A epidemia: sintomas, cidade e mortos
Considerando as dimensões sociais associadas à mulher, essa mortalidade poderia redimensionar a vida de muitas esposas, que possivelmente passariam a chefiar seus domicílios. Foi o caso de Dona Antonia que perdeu o esposo e mais seis escravos, de Inácia de Souza cujo marido e mais dois escravos morreram e Dona Camila de Gusmão que perdeu o marido e mais 28 escravos. Esposas transformadas em viúvas pela epidemia e que tiveram a reorganização do domicílio como desafio.200 Apesar da interferência da epidemia na oferta de mão de obra, na desarticulação da produção de muitas fazendas, no redimensionamento das relações de algumas famílias e no emergir de domicílios chefiados por mulheres, não podemos negligenciar sua dimensão demográfica. Perguntas sobre quantas pessoas morreram vitimadas pela epidemia, quais os perfis dos mortos e a sazonalidade da mortalidade podem auxiliar a compreensão do impacto populacional da doença.

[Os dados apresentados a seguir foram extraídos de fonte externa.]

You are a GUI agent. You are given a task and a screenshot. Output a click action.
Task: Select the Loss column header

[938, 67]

II.III A epidemia como fenômeno demográfico Os desdobramentos da epidemia estão associados a um importante indicador demográfico: a mortalidade, e tem efeitos sobre a evolução social e econômica de uma região.201 Ao mesmo tempo, a demografia histórica vem destacando os impactos de epidemias na composição da dinâmica populacional – principalmente quando articulada a períodos de fome. Corroboramos a ideia de que as análises não devem se resumir ao total absoluto de mortos, e sim à compreensão dos segmentos (etnia, sexo, idade, ofício...) mais atingidos pela doença.202 Também se deve considerar que, embora a epidemia tenha uma duração relativamente curta, seus efeitos no índice de crescimento de uma população podem ser mais duradouros.203
200 AHUPR, Capitania do Grão-Pará, 16 de maio de 1750, cx.31, doc. 2976.

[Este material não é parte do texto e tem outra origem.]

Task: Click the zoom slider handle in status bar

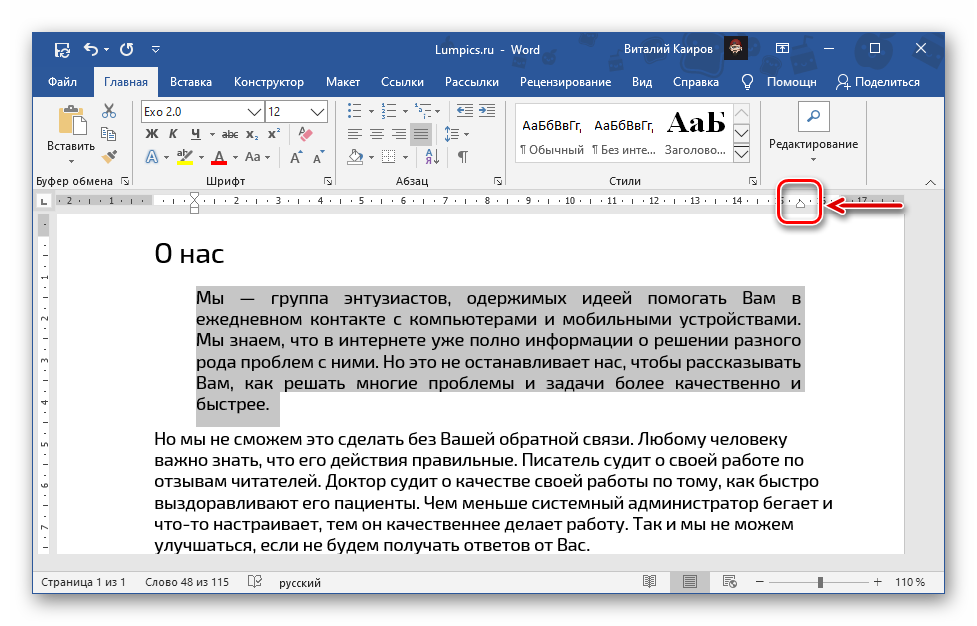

201 CANCHO, Miguel Rodriguez. La villa de Cáceres en el siglo XVIII (Demografia y sociedad). Cáceres: Universidad de Extremadura, 1981, p. 24.
202 FERRO, João Pedro. A População Portuguesa no Final do Antigo Regime (1750-1815). Lisboa: Editorial Presença, 1995, p. 69-71.
203 WRIGLEY, Edward; SHOFIELD, Roger. The Population History of England 1541-1871. London: Edward Arnold, 1981, p. 413. GLASS, David Victor; EVERSLEY, Edward Charles. Population in History: essays in Historical Demography. London: Edward Arnold, 1965, p. 52-55.